OpSail2012 bringing tall ships to Connecticut


Sunday, July 01, 2012


Brazil’s Cisne Branco will visit New London,Conn., during OpSail2012CT on July 6-9, 2012.

New London Harbor, Conn. – the last port of call for the U.S. Navy’s OpSail2012 – will be visited by fleet of more than a dozen tall ships on Friday afternoon.

Marking the War of 1812 bicentennial, OpSail2012CT coincides with “The Rockets Red Glare,” an exhibit of the 16-star, 16-stripe Stonington Battle Flag at Lyman Allyn Art Museum in New London. The flag flew over the successful defenders of Stonington, Conn., during a four-day bomb, mortar and rocket attack by British warships in August 1814.

“In a way, it’s Connecticut’s Star Spangled Banner,” said Edward D. Baker, executive director of the New London County Historical Society. “It’s an important relic for all Americans, not just the people of Stonington.”

The War of 1812 was fought between the United States and Great Britain from June 18, 1812, to Feb. 18, 1815, and was sparked by conflicting maritime policies and competing western expansion along the Canadian frontier.

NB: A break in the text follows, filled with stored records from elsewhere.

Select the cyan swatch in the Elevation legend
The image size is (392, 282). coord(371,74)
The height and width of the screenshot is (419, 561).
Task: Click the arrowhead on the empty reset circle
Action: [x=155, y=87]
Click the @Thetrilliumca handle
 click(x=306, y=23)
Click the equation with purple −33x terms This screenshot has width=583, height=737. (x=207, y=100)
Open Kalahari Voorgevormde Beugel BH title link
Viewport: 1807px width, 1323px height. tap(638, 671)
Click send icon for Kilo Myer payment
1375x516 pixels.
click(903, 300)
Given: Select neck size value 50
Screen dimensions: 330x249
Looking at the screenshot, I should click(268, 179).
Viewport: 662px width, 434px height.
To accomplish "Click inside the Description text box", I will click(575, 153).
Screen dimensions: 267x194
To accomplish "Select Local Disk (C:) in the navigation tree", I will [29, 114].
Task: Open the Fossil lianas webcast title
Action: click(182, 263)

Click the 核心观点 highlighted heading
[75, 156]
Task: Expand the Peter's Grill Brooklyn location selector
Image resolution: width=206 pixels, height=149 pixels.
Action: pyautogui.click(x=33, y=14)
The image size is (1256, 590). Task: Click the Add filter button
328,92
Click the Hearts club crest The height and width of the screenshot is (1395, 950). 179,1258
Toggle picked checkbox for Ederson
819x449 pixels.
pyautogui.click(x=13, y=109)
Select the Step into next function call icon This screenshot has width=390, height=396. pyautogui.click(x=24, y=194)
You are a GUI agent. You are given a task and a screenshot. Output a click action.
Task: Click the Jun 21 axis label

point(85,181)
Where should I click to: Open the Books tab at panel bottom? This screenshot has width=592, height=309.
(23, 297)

The four-day OpSail 2012CT, which honors the 200th anniversary of that war and the writing of The Star-Spangled Banner, will bring an armada tall and modern ships to southeastern Connecticut. OpSail2012 began in New Orleans in April and concludes with the New London visit.

The tall ships scheduled to participate include the U.S. Coast Guard Cutter Eagle; Freedom Schooner Amistad from Mystic, Conn.; New Horizons from Boston; The Wolf from Key West, Florida; and Brazil’s Cisne Branco.





      Friday, 3 to 5 p.m.; Saturday, 9 a.m. to 10 p.m.; July 8, 9 a.m. to 9 p.m.; and July 9, 9 a.m. to noon


      Niantic Bay and New London Harbor, Conn.


      Free admission for ships visitation

For more info:

      Online at


In addition, there will be a 610-foot Navy troop transport vessel and four 108-foot training vessels from the U.S. Naval Academy in a parade of ships along with the tall ships.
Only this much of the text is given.